* TASK TO COMPLETE
Please render the stretch of items from the line containing "Click the Go to file button" through the line containing "point(76,70)" as a Markdown table with columns Row and Line, numbering each line and leaving out blank ones. Omit the pictures.

* SUPPLIED ENTRIES
>>>>>

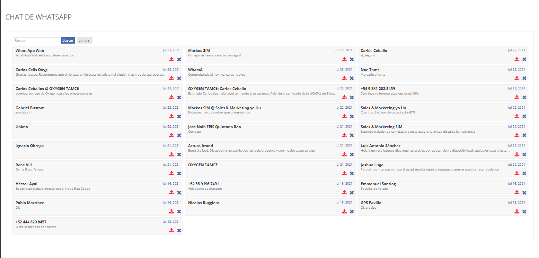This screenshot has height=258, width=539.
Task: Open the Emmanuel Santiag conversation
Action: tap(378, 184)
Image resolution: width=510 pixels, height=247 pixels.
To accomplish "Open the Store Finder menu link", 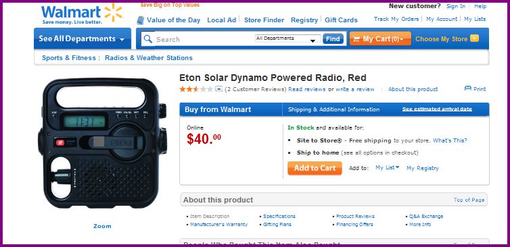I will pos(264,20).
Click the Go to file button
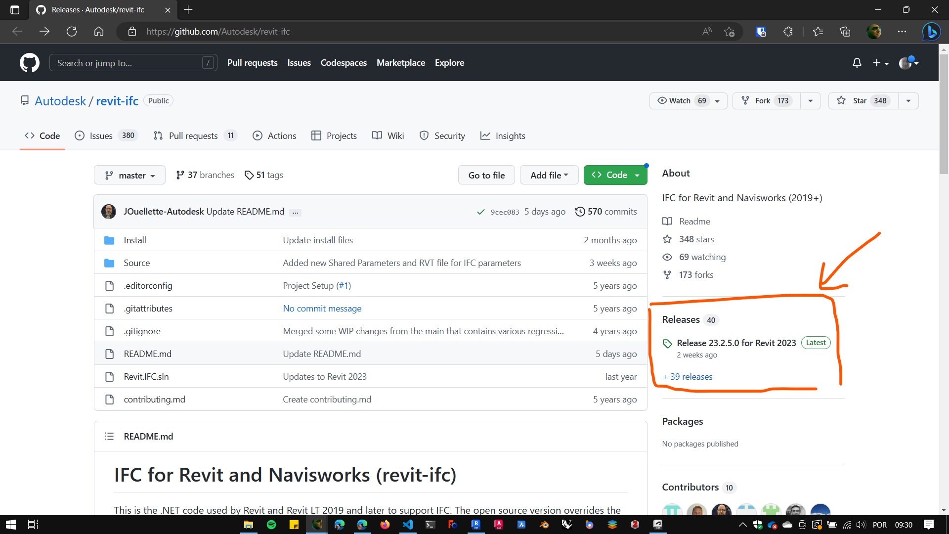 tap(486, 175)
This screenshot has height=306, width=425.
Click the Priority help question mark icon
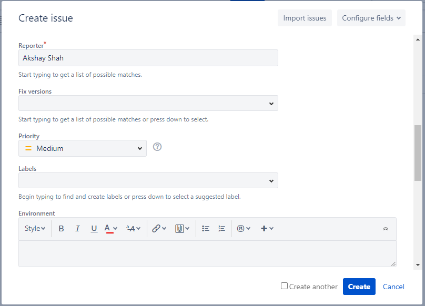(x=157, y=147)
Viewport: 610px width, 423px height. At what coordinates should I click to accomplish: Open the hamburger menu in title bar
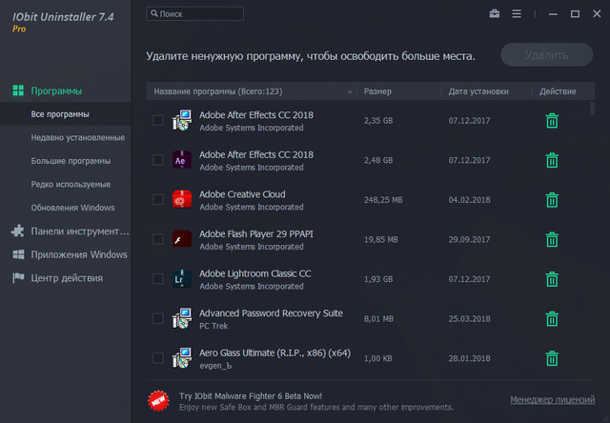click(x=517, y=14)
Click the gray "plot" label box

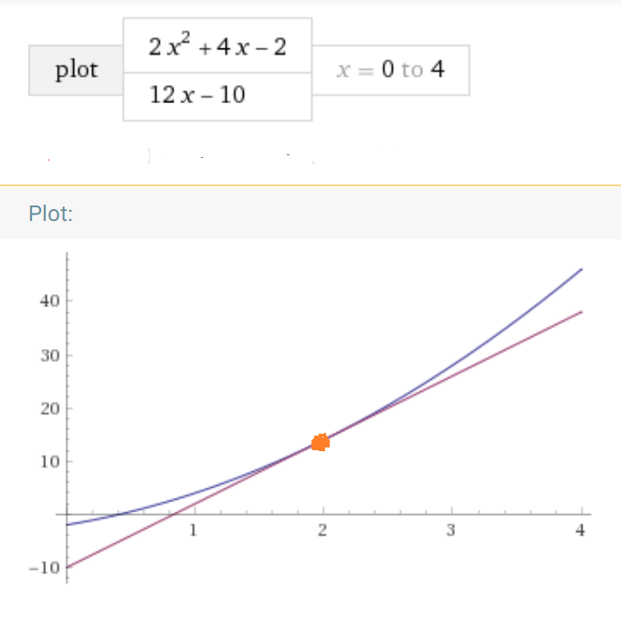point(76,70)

<<<<<
>>>>>

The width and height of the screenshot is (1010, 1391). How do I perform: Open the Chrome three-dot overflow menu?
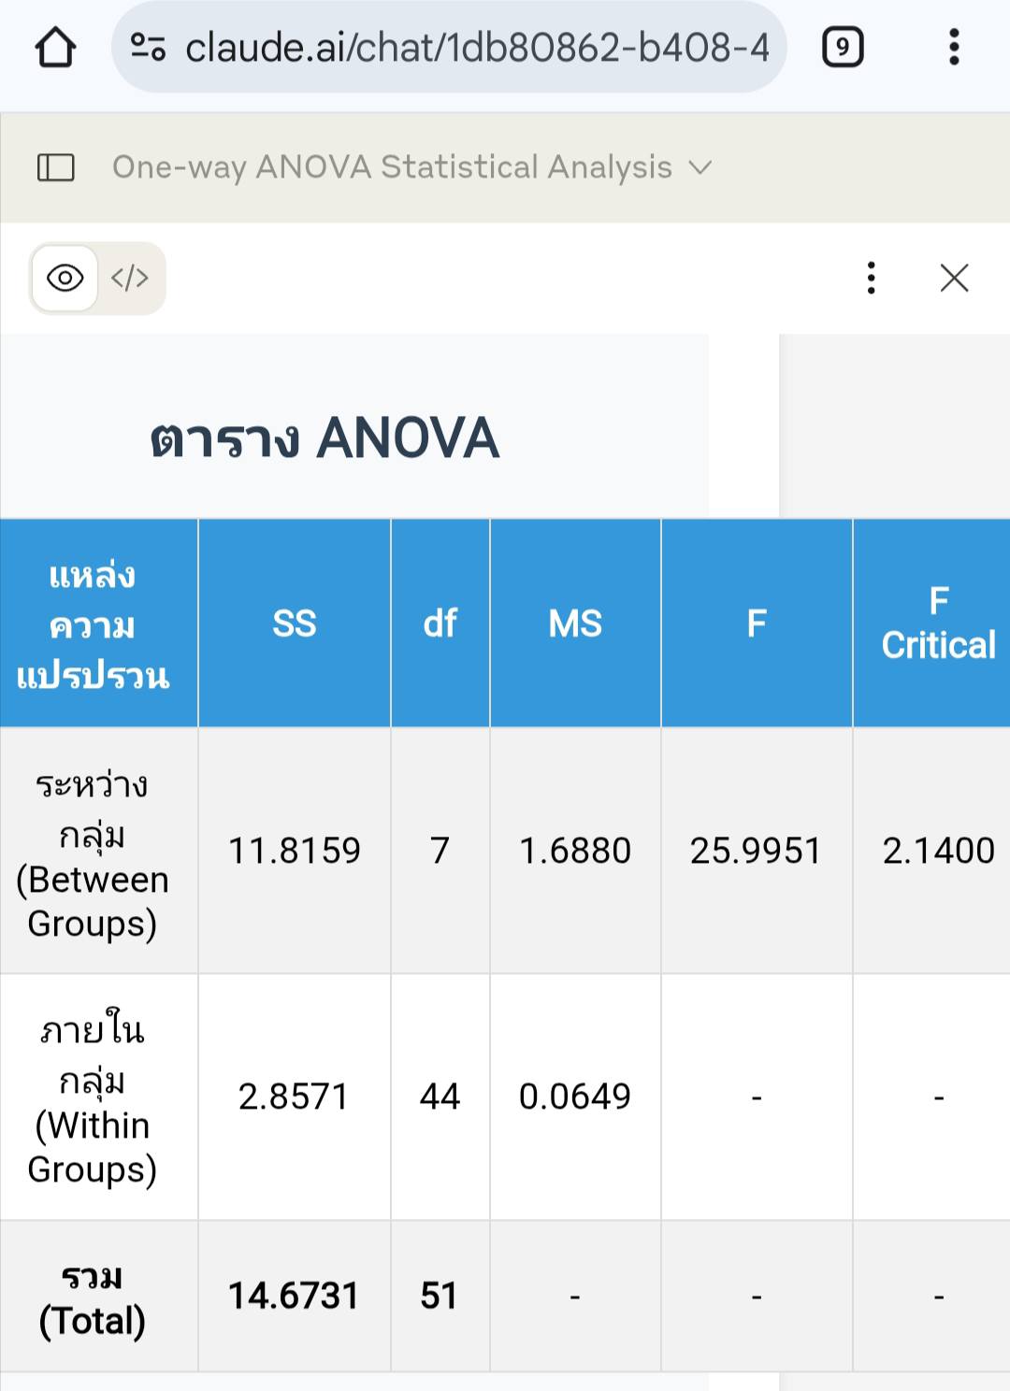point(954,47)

<<<<<
>>>>>

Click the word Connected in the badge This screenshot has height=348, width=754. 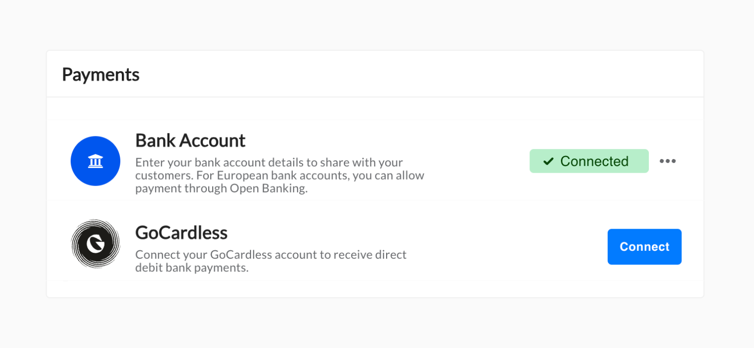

<<<<<

* FINAL ANSWER
| Row | Line |
|---|---|
| 1 | Click the Go to file button |
| 2 |  tap(486, 175) |
| 3 | This screenshot has height=306, width=425. |
| 4 | Click the Priority help question mark icon |
| 5 | (x=157, y=147) |
| 6 | Viewport: 610px width, 423px height. At what coordinates should I click to accomplish: Open the hamburger menu in title bar |
| 7 | click(x=517, y=14) |
| 8 | Click the gray "plot" label box |
| 9 | point(76,70) |